Just had the troop come in and give me my first injection of zoladex. Was so scared of it going in my belly which is still so distended and sore. I leap out of bed with the slightest brush! Took her ten minutes to do but she was so kind and patient. I'm not going to be given hrt as it's only for three months, if I have bad symptoms then I will. I will be getting an mri and go to the endo clinic. I don't know what that is but I'm hoping I'll have stopped crying by then! Feel so silly, weak and heartbroken! Think I need to go home tomorrow but frightened of being at home on my own all day with my stupid thoughts while I get better. Thank god for Christmas!! I can watch elf ten times a day! Thank you to you all for your support, I would be locked up by now without this forum as a vent. Everyone's journeys are different, but no matter what your own story is, a kind word makes a world of difference.
Just had first injection.: Just had the... - Endometriosis UK
Just had first injection.
Hey squancy
I'm glad that you finally know why you are in pain. Although this news is difficult I think at least if you know what it is you can take the next steps. There's nothing worse than having a mystery illness and being made to feel as if it's all in your head.
Just be kind to yourself while you are at home and treat yourself plenty - you certainly deserve it!
Xx
Thank you. Going home at some point today, really pleased but terrified too! I don't even know why, my bed doesn't tilt up, my cat might jump on my belly, boredom!
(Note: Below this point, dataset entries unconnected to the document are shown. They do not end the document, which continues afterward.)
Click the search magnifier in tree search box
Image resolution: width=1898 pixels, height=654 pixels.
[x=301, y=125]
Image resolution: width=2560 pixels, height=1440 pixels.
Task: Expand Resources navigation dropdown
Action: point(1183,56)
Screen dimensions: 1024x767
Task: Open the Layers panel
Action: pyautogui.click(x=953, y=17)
The nurse coming later to take three of my dressings off, they are leaving the drain dressing to fall off at its gross! I freak when anyone comes near my belly! Tired of the tears and lack of sleep but scared to be on my own when my bf goes to work and doesn't get home till eleven. If the gas, pain and the bleeding stops as this all started again yesterday, I will start feeling slightly better. Right now I just want my breakfast!